The spoilsmen arose during the Gilded Age, a clip period in America in which political relations was dwarfed by economic alterations and in which the life of the state rests so wholly in the custodies of the industrial enterpriser. Hofstadter calls these industrials audacious, exploitatory, and said they behaved with going coarseness. He infers that these captains of industry seized the chances of the state, managed its corruptness and because of these people, the epoch took its tone and colour.
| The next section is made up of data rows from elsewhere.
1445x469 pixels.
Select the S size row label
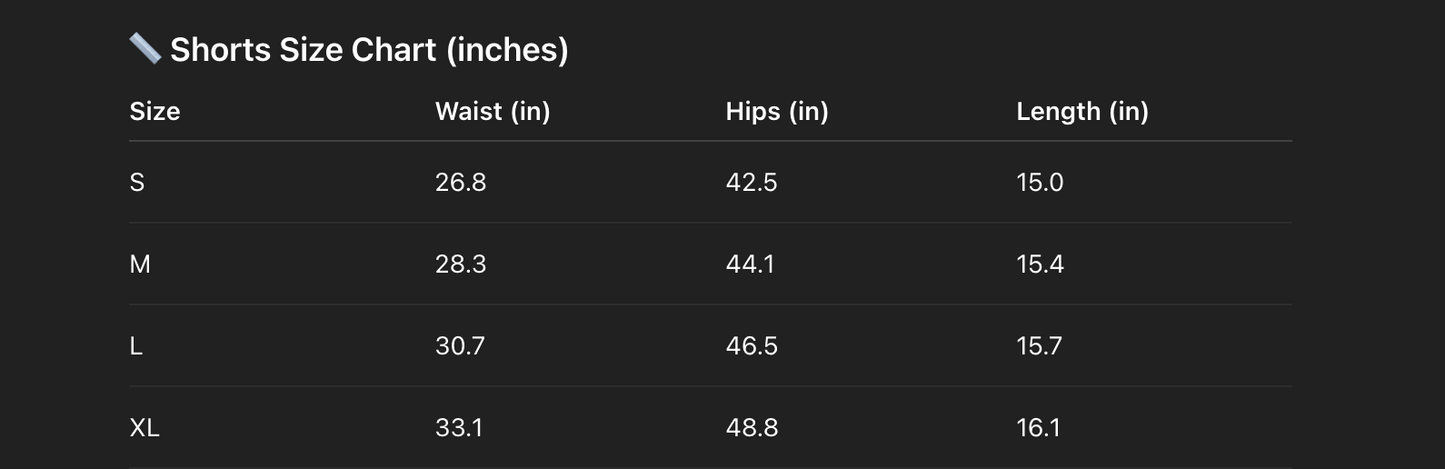tap(137, 183)
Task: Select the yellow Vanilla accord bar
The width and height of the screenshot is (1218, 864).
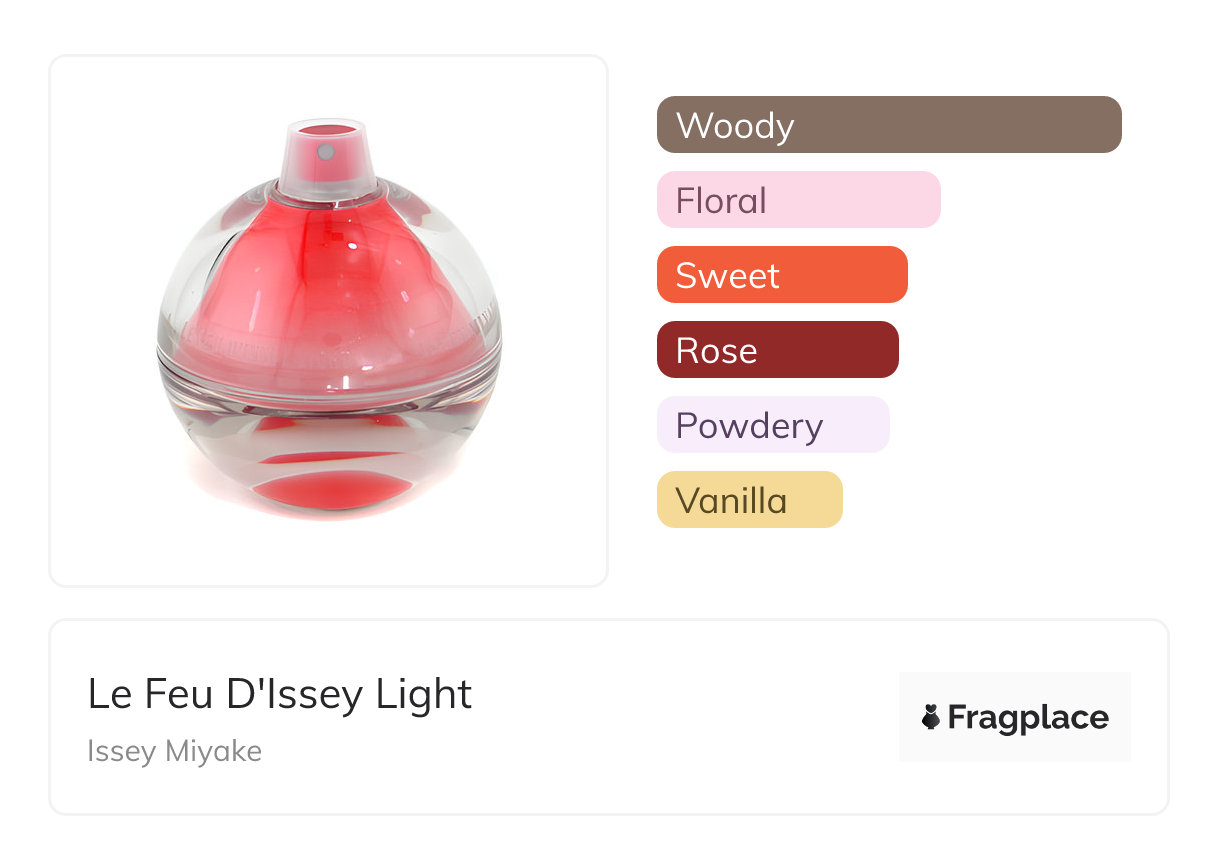Action: [749, 500]
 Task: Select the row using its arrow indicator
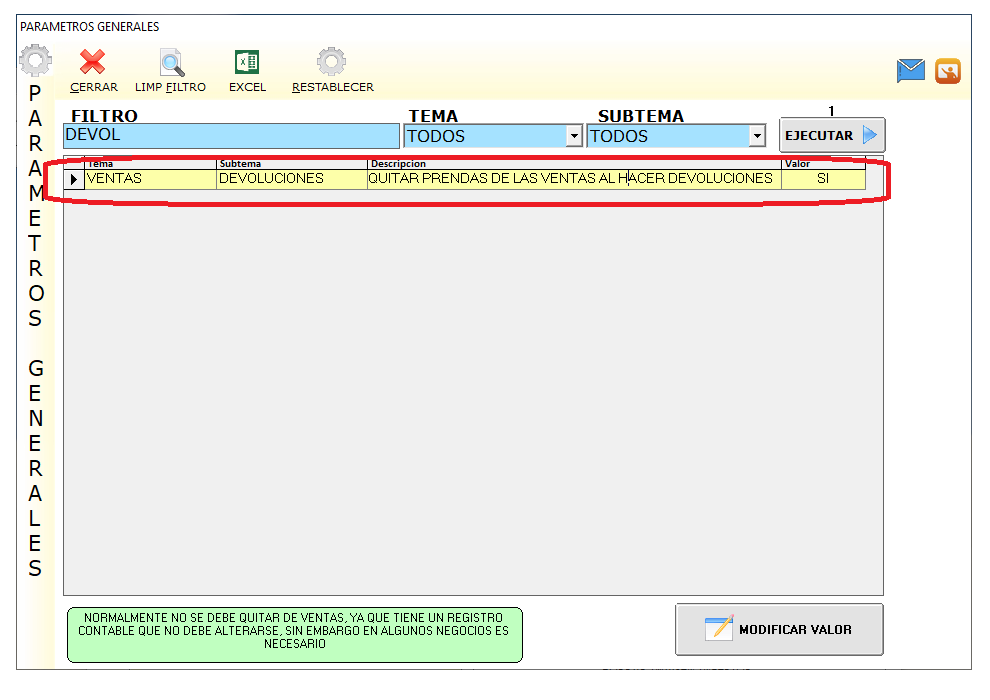click(x=75, y=180)
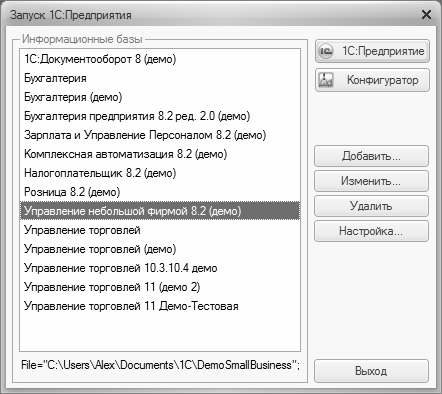442x394 pixels.
Task: Choose the Бухгалтерия (демо) entry
Action: point(160,97)
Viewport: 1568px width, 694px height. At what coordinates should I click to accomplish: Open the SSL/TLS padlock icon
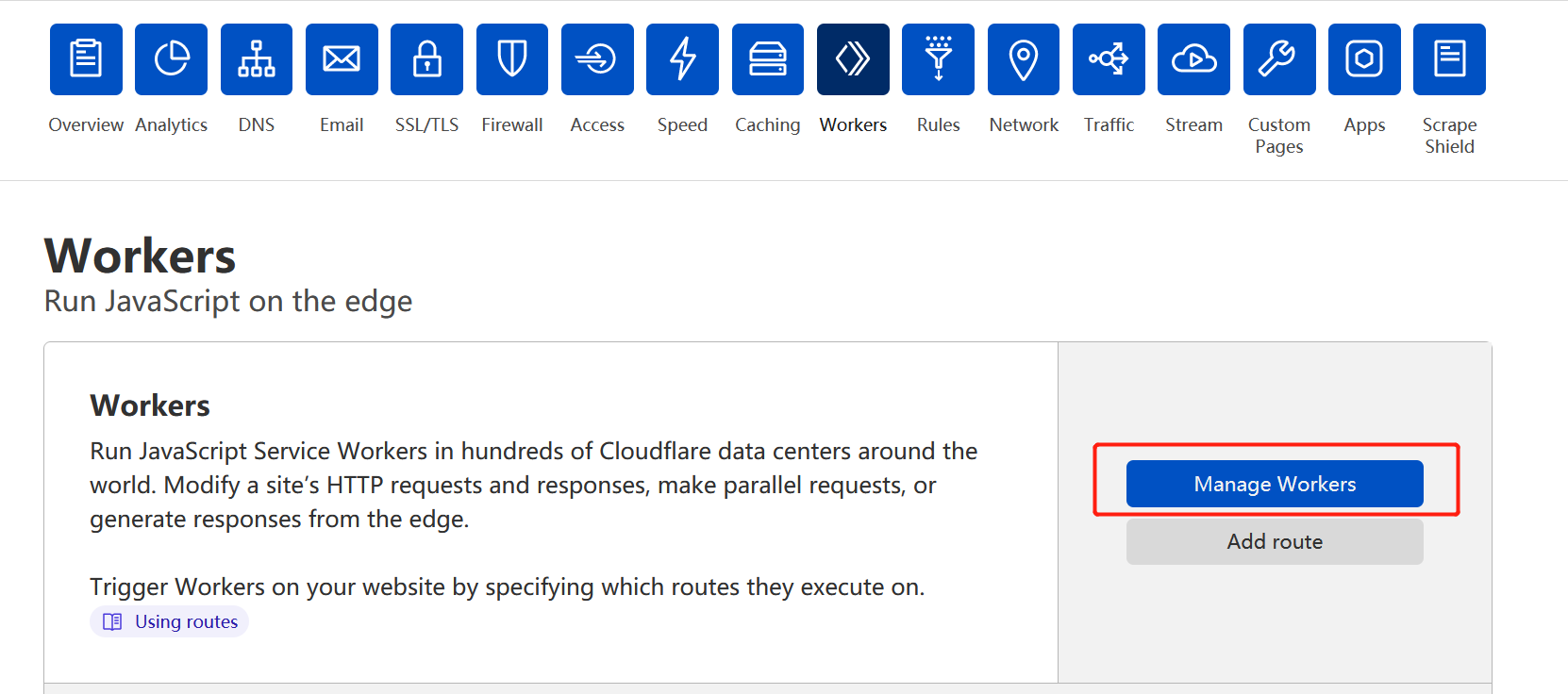point(426,59)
Yet he besides goes on to state it would be a error to presume that scruples had died among the concern barons. They were able to make certain unethical things they did for grounds such that they were constructing a great industrial imperium. Besides, they represented the ability to switch societal categories ; most great industrial leaders had started life in a lower category. These were trained in the sternest but most efficient of all schools poorness, says Andrew Carnegie at the stopping point of the period. There were others, nevertheless, who had begun in comfy fortunes, but these work forces could non state themselves and the universe that their wealths and power were the consequences of difficult work and particular endowments.

Hofstadter says that from the concern of industry comes the concern of political relations. These industrialists, who accumulated wealth and lived so luxuriously, set the criterion of life for others. This inclination to get and bask flowed into political relations where it multiplied among the politicians and therefore, the criterions of success in political relations changed. Now the object was money ; that was success.